Collected data:
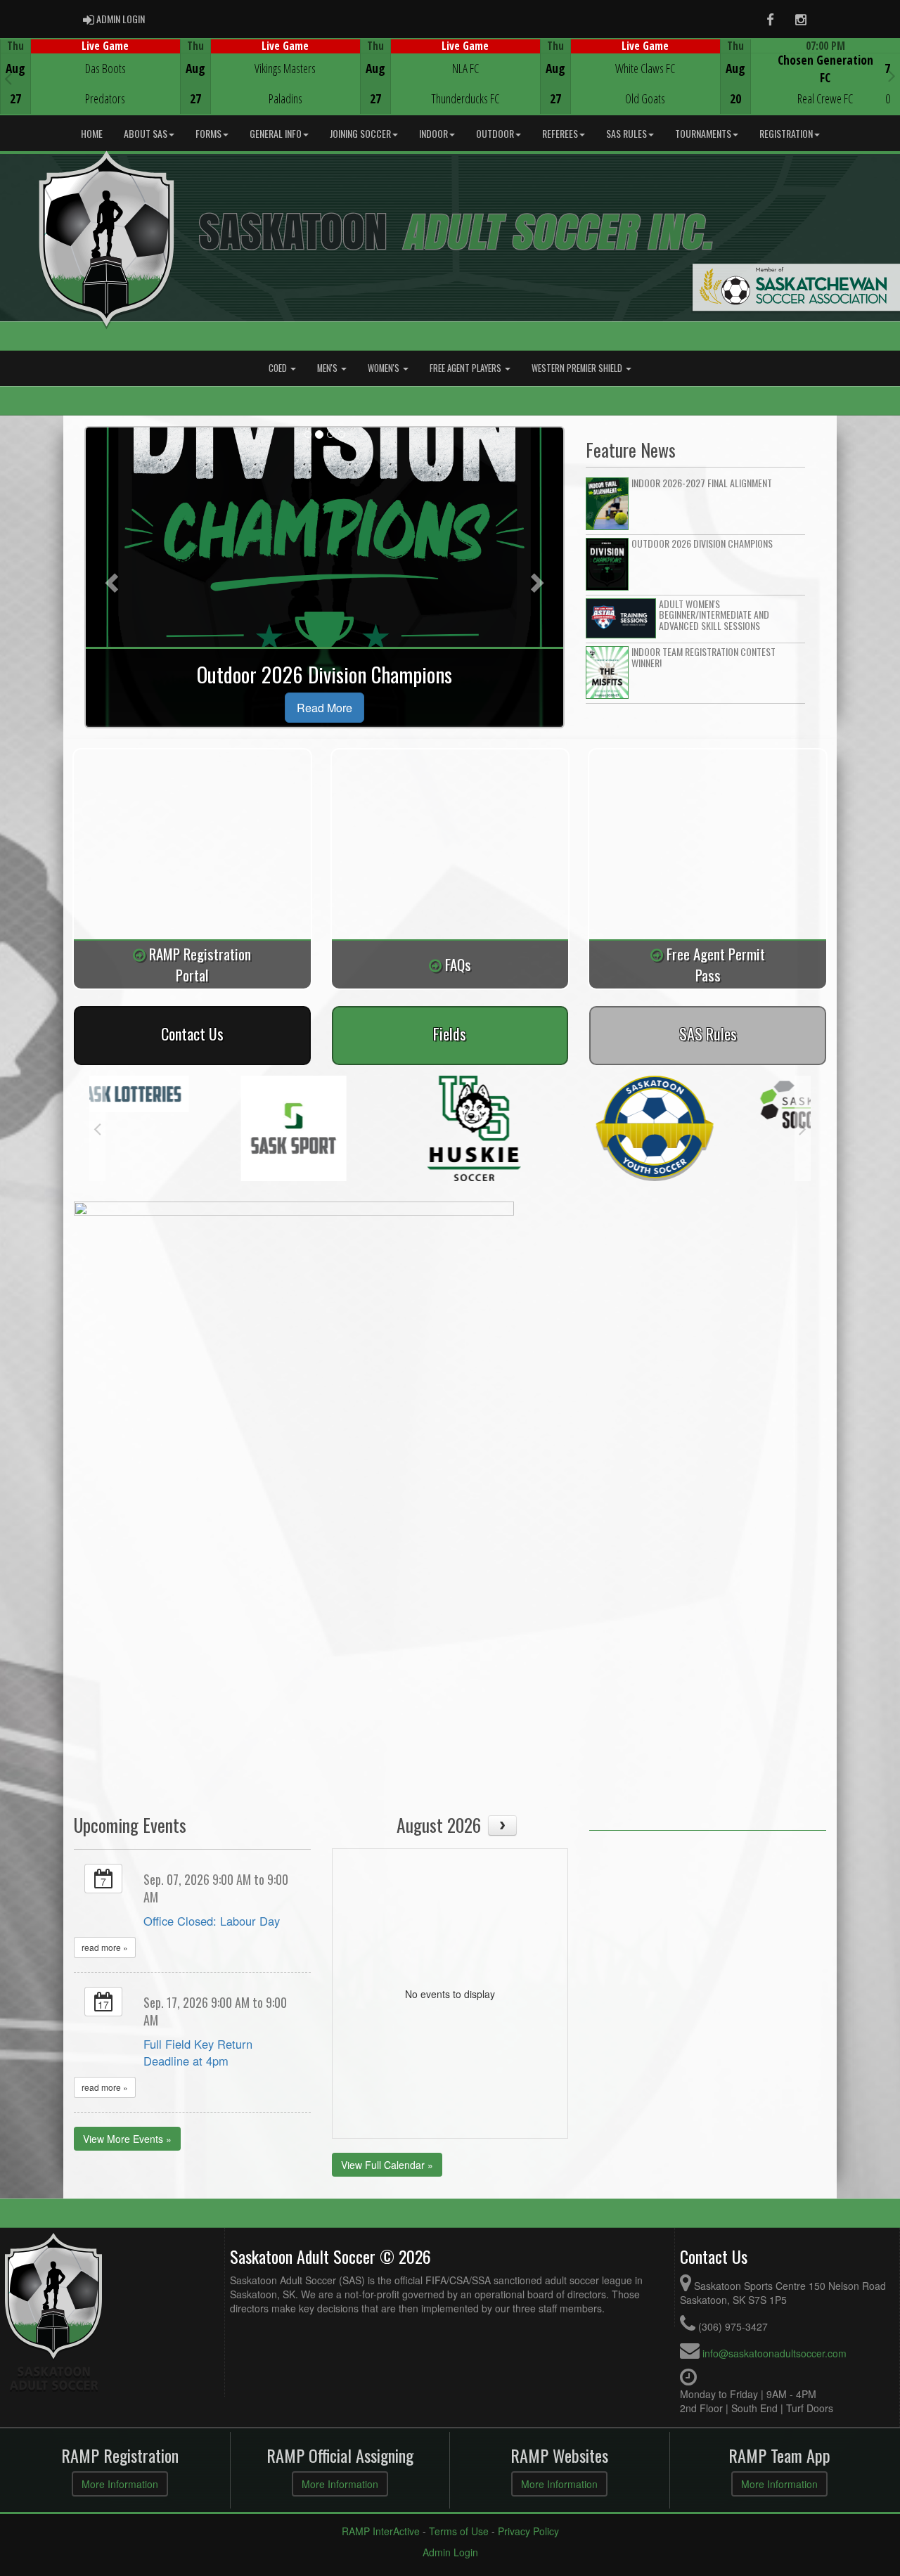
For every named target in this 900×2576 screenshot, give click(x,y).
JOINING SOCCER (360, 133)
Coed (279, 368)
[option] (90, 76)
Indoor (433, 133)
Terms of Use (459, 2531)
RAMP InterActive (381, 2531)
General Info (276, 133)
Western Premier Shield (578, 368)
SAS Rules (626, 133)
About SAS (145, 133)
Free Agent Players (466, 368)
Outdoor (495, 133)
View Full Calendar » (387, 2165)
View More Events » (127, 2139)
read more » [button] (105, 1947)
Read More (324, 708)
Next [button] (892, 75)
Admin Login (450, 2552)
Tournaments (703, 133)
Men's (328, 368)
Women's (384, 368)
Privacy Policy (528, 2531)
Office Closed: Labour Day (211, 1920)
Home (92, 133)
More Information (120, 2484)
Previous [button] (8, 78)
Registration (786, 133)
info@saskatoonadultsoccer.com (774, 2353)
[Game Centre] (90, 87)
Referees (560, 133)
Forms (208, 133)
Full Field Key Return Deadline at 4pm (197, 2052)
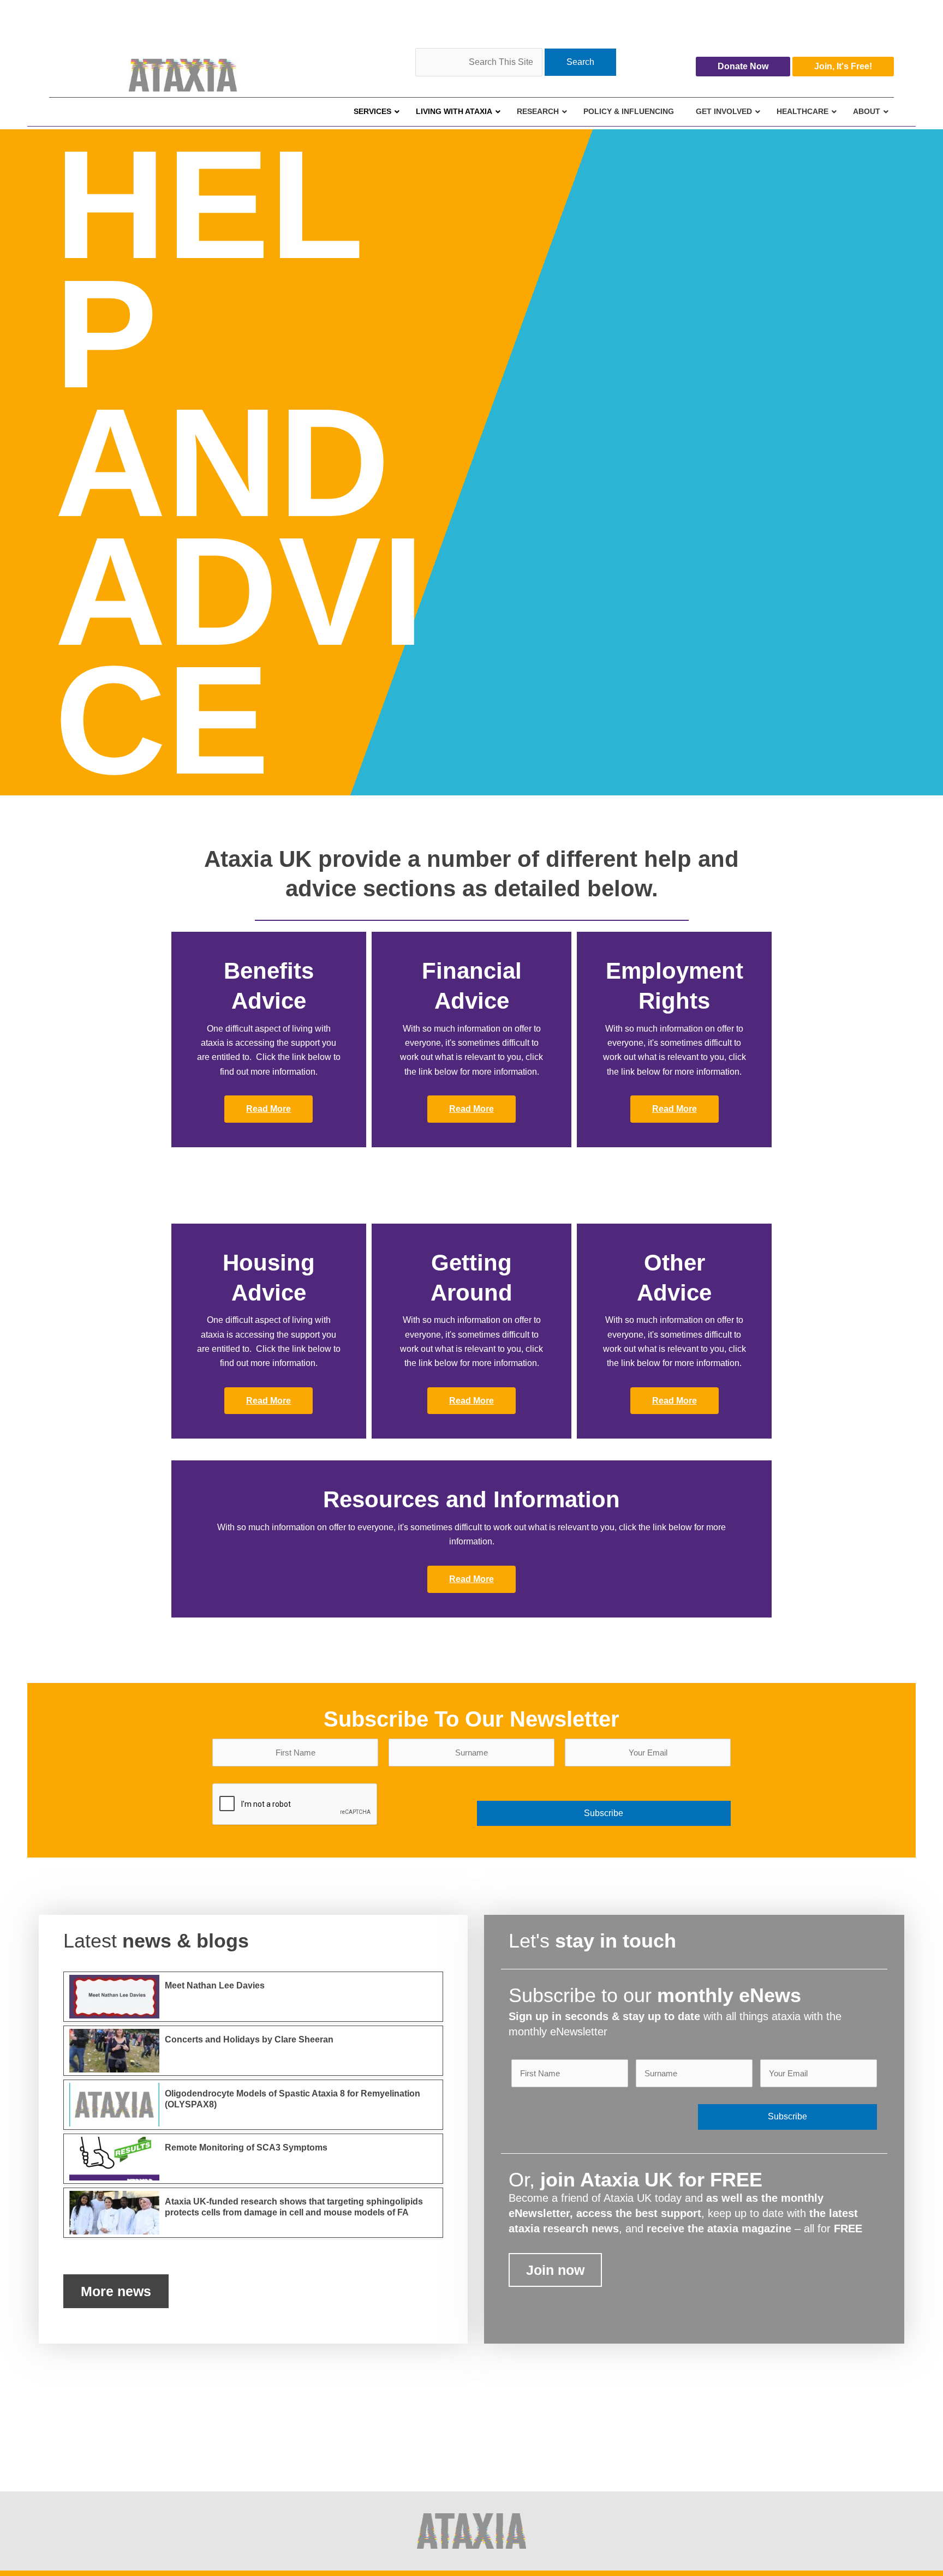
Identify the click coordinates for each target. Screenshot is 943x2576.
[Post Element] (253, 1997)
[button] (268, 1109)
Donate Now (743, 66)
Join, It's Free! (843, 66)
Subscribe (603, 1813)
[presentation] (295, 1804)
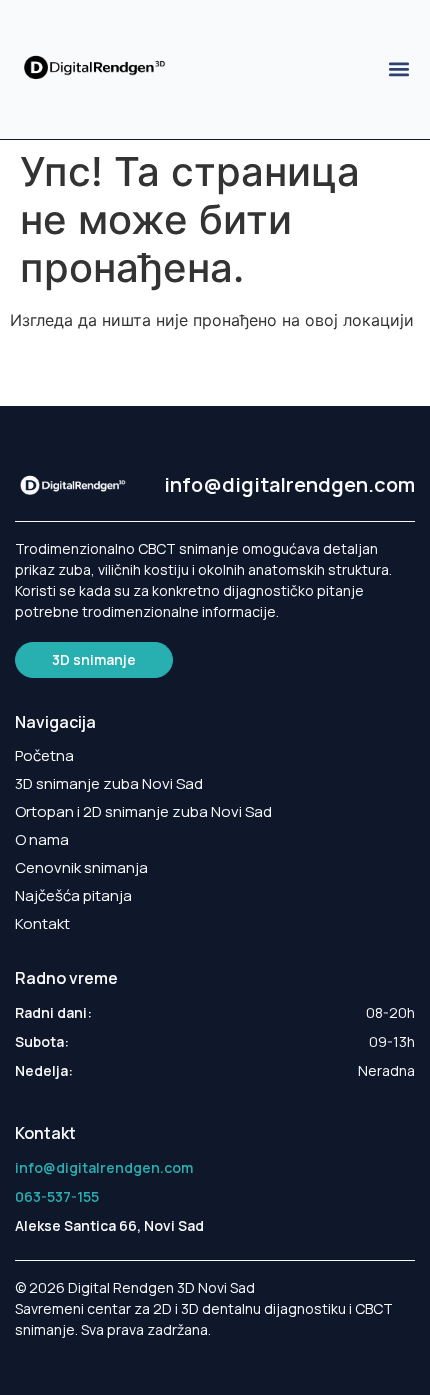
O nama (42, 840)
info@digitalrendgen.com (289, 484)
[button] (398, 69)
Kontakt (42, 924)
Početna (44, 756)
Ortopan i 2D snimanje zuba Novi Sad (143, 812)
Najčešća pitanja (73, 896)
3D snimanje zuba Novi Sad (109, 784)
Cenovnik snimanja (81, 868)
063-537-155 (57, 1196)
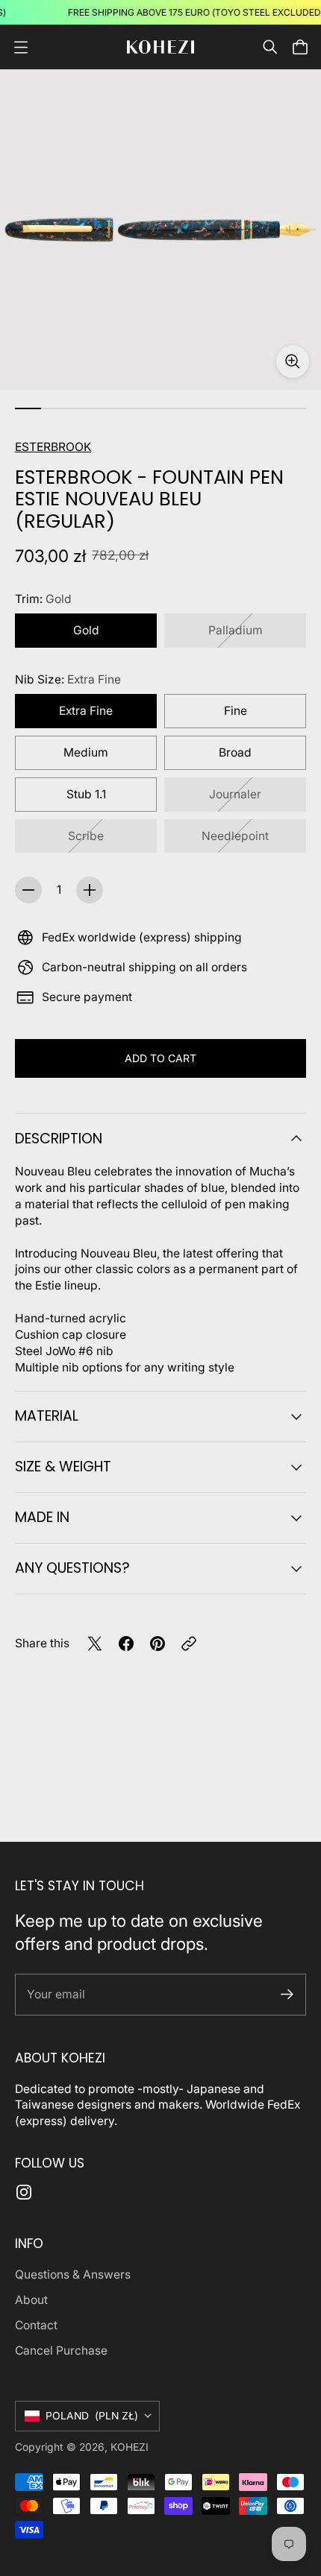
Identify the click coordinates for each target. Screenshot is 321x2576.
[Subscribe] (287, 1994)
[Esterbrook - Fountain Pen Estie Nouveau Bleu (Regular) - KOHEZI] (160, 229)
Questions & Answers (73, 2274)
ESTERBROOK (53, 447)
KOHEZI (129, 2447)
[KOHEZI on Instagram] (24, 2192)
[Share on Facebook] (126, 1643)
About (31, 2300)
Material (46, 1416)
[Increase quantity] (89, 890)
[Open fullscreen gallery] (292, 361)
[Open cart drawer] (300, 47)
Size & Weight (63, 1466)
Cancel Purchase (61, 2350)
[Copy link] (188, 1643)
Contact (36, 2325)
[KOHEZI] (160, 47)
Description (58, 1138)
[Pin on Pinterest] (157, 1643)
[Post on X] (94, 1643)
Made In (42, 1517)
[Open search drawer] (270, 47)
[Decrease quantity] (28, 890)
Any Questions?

### WORK TO BE COMPLETED
Take the lines above from the top of the records through the one with "Join, It's Free! (843, 66)" and repeat them exactly, without any pictures.

### ANSWER BELOW
For every named target in this 900×2576 screenshot, give click(x,y).
JOINING SOCCER (360, 133)
Coed (279, 368)
[option] (90, 76)
Indoor (433, 133)
Terms of Use (459, 2531)
RAMP InterActive (381, 2531)
General Info (276, 133)
Western Premier Shield (578, 368)
SAS Rules (626, 133)
About SAS (145, 133)
Free Agent Players (466, 368)
Outdoor (495, 133)
View Full Calendar » (387, 2165)
View More Events » (127, 2139)
read more » [button] (105, 1947)
Read More (324, 708)
Next [button] (892, 75)
Admin Login (450, 2552)
Tournaments (703, 133)
Men's (328, 368)
Women's (384, 368)
Privacy Policy (528, 2531)
Office Closed: Labour Day (211, 1920)
Home (92, 133)
More Information (120, 2484)
Previous [button] (8, 78)
Registration (786, 133)
info@saskatoonadultsoccer.com (774, 2353)
[Game Centre] (90, 87)
Referees (560, 133)
Forms (208, 133)
Full Field Key Return Deadline at 4pm (197, 2052)
Identify the click coordinates for each target. Screenshot is 943x2576.
[Post Element] (253, 1997)
[button] (268, 1109)
Donate Now (743, 66)
Join, It's Free! (843, 66)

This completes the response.